Acusam-me de fugir da realidade e refugiar-me no sonho. Penso que não se pode considerar a realidade como um panorama de superfície única, pois uma paisagem tem várias camadas, e a mais profunda – aquela que somente a linguagem poética pode revelar – não é a menos real.

Quero ir além da epiderme das coisas. Chamam a isso “gosto pelo mistério”. Aceito de bom grado a expressão, com a condição de escrever mistério com M maiúsculo. Porque não me refiro ao mistério, cultuado por alguns, que não passa de um sucedâneo poético com que querem salpicar a realidade. Para mim, o Mistério é o mistério do homem, as grandes linhas irracionais de sua vida espiritual: o amor, a salvação, a redenção, a encarnação…

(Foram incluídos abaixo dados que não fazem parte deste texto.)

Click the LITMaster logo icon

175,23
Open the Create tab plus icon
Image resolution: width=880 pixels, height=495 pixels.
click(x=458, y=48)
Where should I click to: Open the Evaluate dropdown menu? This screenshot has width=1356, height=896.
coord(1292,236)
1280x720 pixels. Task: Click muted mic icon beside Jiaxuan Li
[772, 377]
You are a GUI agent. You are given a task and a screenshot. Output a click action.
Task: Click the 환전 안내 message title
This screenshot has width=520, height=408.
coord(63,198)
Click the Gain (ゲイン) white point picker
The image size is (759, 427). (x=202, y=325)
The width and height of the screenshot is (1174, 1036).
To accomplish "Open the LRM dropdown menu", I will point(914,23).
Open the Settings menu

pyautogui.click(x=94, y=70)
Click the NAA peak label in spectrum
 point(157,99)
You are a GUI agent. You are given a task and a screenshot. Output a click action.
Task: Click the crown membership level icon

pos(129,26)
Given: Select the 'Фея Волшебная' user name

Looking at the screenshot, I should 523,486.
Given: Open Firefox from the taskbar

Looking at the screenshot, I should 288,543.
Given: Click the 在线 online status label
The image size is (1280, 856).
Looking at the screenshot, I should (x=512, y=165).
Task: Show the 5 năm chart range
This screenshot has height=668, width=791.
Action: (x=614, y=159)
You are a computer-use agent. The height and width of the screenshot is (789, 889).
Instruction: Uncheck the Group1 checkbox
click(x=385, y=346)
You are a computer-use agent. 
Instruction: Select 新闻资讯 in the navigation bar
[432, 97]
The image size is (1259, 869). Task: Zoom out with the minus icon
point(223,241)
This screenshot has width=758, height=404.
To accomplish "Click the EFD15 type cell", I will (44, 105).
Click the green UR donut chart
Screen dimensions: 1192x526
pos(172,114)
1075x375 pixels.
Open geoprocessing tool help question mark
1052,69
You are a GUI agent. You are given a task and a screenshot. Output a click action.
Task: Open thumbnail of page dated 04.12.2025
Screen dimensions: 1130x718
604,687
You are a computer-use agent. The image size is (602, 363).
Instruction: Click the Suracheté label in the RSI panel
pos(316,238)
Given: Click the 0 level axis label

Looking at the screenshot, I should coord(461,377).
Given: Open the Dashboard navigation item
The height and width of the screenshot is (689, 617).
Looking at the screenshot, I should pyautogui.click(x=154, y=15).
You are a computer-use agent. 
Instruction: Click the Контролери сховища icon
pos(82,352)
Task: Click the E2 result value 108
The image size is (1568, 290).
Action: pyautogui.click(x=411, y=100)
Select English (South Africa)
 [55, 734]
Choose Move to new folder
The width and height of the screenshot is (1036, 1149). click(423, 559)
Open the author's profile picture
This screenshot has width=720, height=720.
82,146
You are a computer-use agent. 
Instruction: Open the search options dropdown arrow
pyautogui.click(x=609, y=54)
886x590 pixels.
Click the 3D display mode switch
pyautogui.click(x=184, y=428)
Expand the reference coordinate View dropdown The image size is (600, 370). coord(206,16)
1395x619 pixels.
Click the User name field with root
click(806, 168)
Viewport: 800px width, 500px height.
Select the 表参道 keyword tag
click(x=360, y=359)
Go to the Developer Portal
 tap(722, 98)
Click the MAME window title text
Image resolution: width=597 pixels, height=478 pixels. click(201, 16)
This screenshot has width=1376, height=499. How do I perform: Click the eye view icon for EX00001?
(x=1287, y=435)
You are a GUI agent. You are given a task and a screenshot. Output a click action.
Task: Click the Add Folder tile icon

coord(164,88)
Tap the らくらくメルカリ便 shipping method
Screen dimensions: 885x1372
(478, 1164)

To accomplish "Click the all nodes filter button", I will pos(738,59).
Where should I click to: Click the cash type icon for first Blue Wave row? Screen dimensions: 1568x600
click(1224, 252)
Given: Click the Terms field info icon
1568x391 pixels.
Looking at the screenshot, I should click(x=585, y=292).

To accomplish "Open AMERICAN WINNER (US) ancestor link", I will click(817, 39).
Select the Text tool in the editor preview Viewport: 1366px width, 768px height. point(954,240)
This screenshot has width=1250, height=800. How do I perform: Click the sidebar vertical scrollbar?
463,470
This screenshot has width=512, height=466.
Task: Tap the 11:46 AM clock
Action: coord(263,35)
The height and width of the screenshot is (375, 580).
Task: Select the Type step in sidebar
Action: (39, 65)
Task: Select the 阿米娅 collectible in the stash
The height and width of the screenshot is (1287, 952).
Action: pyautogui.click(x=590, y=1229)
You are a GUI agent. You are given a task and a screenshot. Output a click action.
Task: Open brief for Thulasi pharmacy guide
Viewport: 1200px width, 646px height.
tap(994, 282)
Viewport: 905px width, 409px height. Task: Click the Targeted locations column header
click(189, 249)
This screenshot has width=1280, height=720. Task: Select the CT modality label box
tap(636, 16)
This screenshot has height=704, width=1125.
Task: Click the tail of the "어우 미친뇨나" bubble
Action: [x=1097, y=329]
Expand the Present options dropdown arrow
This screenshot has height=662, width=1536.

No centro dessas camadas sucessivas está Deus que, para mim, é a chave dos mistérios.
Creio que Jesus é não somente o maior personagem da História da Humanidade, mas que ele continua a sobreviver em todo aquele que se sacrifica pelo seu próximo.

Ignoro os dogmas católicos. Sou, talvez, um herege. Meu cristianismo é bruto. Não frequento os sacramentos. Mas penso que a oração poderia ser considerada como uma ginástica que nos aproxima cada vez mais do sobrenatural. Pratiquei-a antigamente. Agora, só sei rezar na hora do medo e da tristeza. É preciso saber rezar na hora da alegria.

Entrevi o caminho da salvação. Antes, a religião era, para mim, uma simples suspeição da alma. Um dia, encontrei um anjo que me estendeu a mão. Segui-o. Mas, depois de ter dado alguns passos, deixei-o e voltei atrás. Ele, porém, permaneceu em pé, no mesmo lugar, esperando-me. Eu o revejo nos momentos de sofrimento, cada vez um pouco mais envolto em brumas. Eu lhe digo: “espera”, “espera”, como eu o faço com qualquer um. Receio que, um dia, eu o chame e não mais o possa encontrar.

Mais do que Jesus, o anjo foi sempre aquele que me despertou do meu torpor espiritual.
Quando eu era criança, ele era a encarnação de um mundo fantástico. Depois, ele se tornou a encarnação de uma urgência moral.


Esse texto é atribuído a Federico Fellini.

É tão bonito que me parece plausível.

Deixei para revelar o autor no fim para que o leitor provasse da sua beleza sem se deixar contaminar pela autoria. Busquei o original em italiano ou a versão em inglês ou francês, mas não achei. Talvez não tenha me esforçado o bastante. Dei uma ajeitada na tradução para o português. Troquei “espessura” por “camada” no texto, mas no título usei a palavra “espessura” porque ela denota a soma das camadas – que é, no fundo, do que se trata. Mudei também alguns tempos verbais, cortei alguns pronomes, e um ou dois adjetivos supérfluos. O texto ganhou mais fluidez, sem perda de sentido.

Pensei em rubricar uma frase, mas essa ênfase seria minha e não de Fellini. Por isso, por fidelidade, desisti. A frase é esta: É preciso saber rezar na hora da alegria. A ideia envolve gratidão, mas vai muito além disso. Tem a ver com aquilo que os padres chamam de “amizade com Deus”.